(The input)
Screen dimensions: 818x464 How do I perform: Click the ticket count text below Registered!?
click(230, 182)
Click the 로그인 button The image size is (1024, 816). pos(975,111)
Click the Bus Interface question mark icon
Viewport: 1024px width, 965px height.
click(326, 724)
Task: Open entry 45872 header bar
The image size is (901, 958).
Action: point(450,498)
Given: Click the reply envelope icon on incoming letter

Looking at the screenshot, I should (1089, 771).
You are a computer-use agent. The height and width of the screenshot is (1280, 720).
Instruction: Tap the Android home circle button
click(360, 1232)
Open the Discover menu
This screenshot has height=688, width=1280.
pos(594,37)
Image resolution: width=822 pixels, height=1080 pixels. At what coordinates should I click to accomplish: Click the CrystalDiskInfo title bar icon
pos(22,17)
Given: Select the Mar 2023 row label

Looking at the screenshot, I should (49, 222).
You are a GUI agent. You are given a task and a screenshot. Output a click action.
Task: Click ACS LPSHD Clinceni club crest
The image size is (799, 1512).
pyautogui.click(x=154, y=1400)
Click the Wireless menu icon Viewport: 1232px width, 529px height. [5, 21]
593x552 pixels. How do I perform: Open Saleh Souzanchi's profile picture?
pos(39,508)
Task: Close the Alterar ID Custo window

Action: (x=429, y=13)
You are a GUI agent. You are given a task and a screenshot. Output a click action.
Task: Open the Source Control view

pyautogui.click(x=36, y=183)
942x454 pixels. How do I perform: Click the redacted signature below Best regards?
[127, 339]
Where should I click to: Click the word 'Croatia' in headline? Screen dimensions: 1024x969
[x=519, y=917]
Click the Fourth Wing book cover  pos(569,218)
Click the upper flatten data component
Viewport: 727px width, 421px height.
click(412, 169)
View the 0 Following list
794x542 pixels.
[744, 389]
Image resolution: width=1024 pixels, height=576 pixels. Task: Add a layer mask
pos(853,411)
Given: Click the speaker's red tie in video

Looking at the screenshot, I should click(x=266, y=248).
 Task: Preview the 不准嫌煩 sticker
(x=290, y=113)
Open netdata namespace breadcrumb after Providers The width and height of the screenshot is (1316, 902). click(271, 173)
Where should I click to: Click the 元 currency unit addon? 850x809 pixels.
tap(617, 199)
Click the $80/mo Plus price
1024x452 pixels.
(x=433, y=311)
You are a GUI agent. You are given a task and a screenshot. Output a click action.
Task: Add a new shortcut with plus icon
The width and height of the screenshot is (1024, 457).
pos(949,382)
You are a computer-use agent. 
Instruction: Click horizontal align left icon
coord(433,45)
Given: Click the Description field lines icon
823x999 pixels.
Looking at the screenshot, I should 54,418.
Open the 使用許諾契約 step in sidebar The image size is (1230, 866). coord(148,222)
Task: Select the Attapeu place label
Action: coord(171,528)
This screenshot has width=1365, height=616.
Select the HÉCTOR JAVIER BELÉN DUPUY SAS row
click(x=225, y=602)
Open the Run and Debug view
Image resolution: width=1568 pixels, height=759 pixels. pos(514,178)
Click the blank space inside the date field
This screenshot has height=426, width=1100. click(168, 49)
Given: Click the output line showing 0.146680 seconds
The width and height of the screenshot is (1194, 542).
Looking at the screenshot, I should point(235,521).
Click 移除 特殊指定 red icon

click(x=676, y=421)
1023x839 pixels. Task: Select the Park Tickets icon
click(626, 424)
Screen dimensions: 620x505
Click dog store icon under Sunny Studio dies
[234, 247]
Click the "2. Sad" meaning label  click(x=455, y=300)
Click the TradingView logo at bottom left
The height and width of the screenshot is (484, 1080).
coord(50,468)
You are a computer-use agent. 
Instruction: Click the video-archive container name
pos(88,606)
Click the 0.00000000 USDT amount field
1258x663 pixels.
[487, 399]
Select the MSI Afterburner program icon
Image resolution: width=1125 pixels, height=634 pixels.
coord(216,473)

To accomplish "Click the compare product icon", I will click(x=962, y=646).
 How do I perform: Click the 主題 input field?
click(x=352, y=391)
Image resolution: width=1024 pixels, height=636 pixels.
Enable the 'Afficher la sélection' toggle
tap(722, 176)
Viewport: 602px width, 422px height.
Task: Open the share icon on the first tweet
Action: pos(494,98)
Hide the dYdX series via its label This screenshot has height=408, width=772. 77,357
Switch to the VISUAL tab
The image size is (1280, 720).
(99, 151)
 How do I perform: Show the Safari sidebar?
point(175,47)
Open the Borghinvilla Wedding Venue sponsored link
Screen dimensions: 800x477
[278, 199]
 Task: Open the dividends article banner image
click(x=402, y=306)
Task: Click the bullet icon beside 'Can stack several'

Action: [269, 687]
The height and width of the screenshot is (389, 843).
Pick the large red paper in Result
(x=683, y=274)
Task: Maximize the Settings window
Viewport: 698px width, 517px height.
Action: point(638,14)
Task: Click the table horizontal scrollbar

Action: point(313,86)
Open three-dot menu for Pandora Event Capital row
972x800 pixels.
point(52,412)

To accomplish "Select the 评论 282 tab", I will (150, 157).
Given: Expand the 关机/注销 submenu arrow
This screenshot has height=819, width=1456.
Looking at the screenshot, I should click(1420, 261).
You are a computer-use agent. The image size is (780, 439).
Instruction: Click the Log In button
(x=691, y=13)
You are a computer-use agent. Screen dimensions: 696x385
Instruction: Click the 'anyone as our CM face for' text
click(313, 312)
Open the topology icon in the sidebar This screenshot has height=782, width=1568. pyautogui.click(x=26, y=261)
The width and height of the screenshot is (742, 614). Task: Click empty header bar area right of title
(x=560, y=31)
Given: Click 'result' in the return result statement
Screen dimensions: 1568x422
(End The input)
▶ What is required: Please copy all of the data above exactly.

▶ Solution for this exercise:
Screen dimensions: 818x464 How do I perform: Click the ticket count text below Registered!?
click(230, 182)
Click the 로그인 button The image size is (1024, 816). pos(975,111)
Click the Bus Interface question mark icon
Viewport: 1024px width, 965px height.
click(326, 724)
Task: Open entry 45872 header bar
The image size is (901, 958).
Action: point(450,498)
Given: Click the reply envelope icon on incoming letter

Looking at the screenshot, I should (1089, 771).
You are a computer-use agent. The height and width of the screenshot is (1280, 720).
Instruction: Tap the Android home circle button
click(360, 1232)
Open the Discover menu
This screenshot has height=688, width=1280.
pos(594,37)
Image resolution: width=822 pixels, height=1080 pixels. At what coordinates should I click to accomplish: Click the CrystalDiskInfo title bar icon
pos(22,17)
Given: Select the Mar 2023 row label

Looking at the screenshot, I should (49, 222).
You are a GUI agent. You are given a task and a screenshot. Output a click action.
Task: Click ACS LPSHD Clinceni club crest
The image size is (799, 1512).
pyautogui.click(x=154, y=1400)
Click the Wireless menu icon Viewport: 1232px width, 529px height. [5, 21]
593x552 pixels. How do I perform: Open Saleh Souzanchi's profile picture?
pos(39,508)
Task: Close the Alterar ID Custo window

Action: (x=429, y=13)
You are a GUI agent. You are given a task and a screenshot. Output a click action.
Task: Open the Source Control view

pyautogui.click(x=36, y=183)
942x454 pixels. How do I perform: Click the redacted signature below Best regards?
[127, 339]
Where should I click to: Click the word 'Croatia' in headline? Screen dimensions: 1024x969
[x=519, y=917]
Click the Fourth Wing book cover  pos(569,218)
Click the upper flatten data component
Viewport: 727px width, 421px height.
click(412, 169)
View the 0 Following list
794x542 pixels.
[744, 389]
Image resolution: width=1024 pixels, height=576 pixels. Task: Add a layer mask
pos(853,411)
Given: Click the speaker's red tie in video

Looking at the screenshot, I should click(x=266, y=248).
 Task: Preview the 不准嫌煩 sticker
(x=290, y=113)
Open netdata namespace breadcrumb after Providers The width and height of the screenshot is (1316, 902). click(271, 173)
Where should I click to: Click the 元 currency unit addon? 850x809 pixels.
tap(617, 199)
Click the $80/mo Plus price
1024x452 pixels.
(x=433, y=311)
You are a GUI agent. You are given a task and a screenshot. Output a click action.
Task: Add a new shortcut with plus icon
The width and height of the screenshot is (1024, 457).
pos(949,382)
You are a computer-use agent. 
Instruction: Click horizontal align left icon
coord(433,45)
Given: Click the Description field lines icon
823x999 pixels.
Looking at the screenshot, I should 54,418.
Open the 使用許諾契約 step in sidebar The image size is (1230, 866). coord(148,222)
Task: Select the Attapeu place label
Action: coord(171,528)
This screenshot has width=1365, height=616.
Select the HÉCTOR JAVIER BELÉN DUPUY SAS row
click(x=225, y=602)
Open the Run and Debug view
Image resolution: width=1568 pixels, height=759 pixels. pos(514,178)
Click the blank space inside the date field
This screenshot has height=426, width=1100. click(168, 49)
Given: Click the output line showing 0.146680 seconds
The width and height of the screenshot is (1194, 542).
Looking at the screenshot, I should point(235,521).
Click 移除 特殊指定 red icon

click(x=676, y=421)
1023x839 pixels. Task: Select the Park Tickets icon
click(626, 424)
Screen dimensions: 620x505
Click dog store icon under Sunny Studio dies
[234, 247]
Click the "2. Sad" meaning label  click(x=455, y=300)
Click the TradingView logo at bottom left
The height and width of the screenshot is (484, 1080).
coord(50,468)
You are a computer-use agent. 
Instruction: Click the video-archive container name
pos(88,606)
Click the 0.00000000 USDT amount field
1258x663 pixels.
[487, 399]
Select the MSI Afterburner program icon
Image resolution: width=1125 pixels, height=634 pixels.
coord(216,473)

To accomplish "Click the compare product icon", I will click(x=962, y=646).
 How do I perform: Click the 主題 input field?
click(x=352, y=391)
Image resolution: width=1024 pixels, height=636 pixels.
Enable the 'Afficher la sélection' toggle
tap(722, 176)
Viewport: 602px width, 422px height.
Task: Open the share icon on the first tweet
Action: pos(494,98)
Hide the dYdX series via its label This screenshot has height=408, width=772. 77,357
Switch to the VISUAL tab
The image size is (1280, 720).
(99, 151)
 How do I perform: Show the Safari sidebar?
point(175,47)
Open the Borghinvilla Wedding Venue sponsored link
Screen dimensions: 800x477
[278, 199]
 Task: Open the dividends article banner image
click(x=402, y=306)
Task: Click the bullet icon beside 'Can stack several'

Action: [269, 687]
The height and width of the screenshot is (389, 843).
Pick the large red paper in Result
(x=683, y=274)
Task: Maximize the Settings window
Viewport: 698px width, 517px height.
Action: point(638,14)
Task: Click the table horizontal scrollbar

Action: point(313,86)
Open three-dot menu for Pandora Event Capital row
972x800 pixels.
point(52,412)

To accomplish "Select the 评论 282 tab", I will (150, 157).
Given: Expand the 关机/注销 submenu arrow
This screenshot has height=819, width=1456.
Looking at the screenshot, I should click(1420, 261).
You are a computer-use agent. The image size is (780, 439).
Instruction: Click the Log In button
(x=691, y=13)
You are a computer-use agent. Screen dimensions: 696x385
Instruction: Click the 'anyone as our CM face for' text
click(313, 312)
Open the topology icon in the sidebar This screenshot has height=782, width=1568. pyautogui.click(x=26, y=261)
The width and height of the screenshot is (742, 614). Task: Click empty header bar area right of title
(x=560, y=31)
Given: Click 'result' in the return result statement
Screen dimensions: 1568x422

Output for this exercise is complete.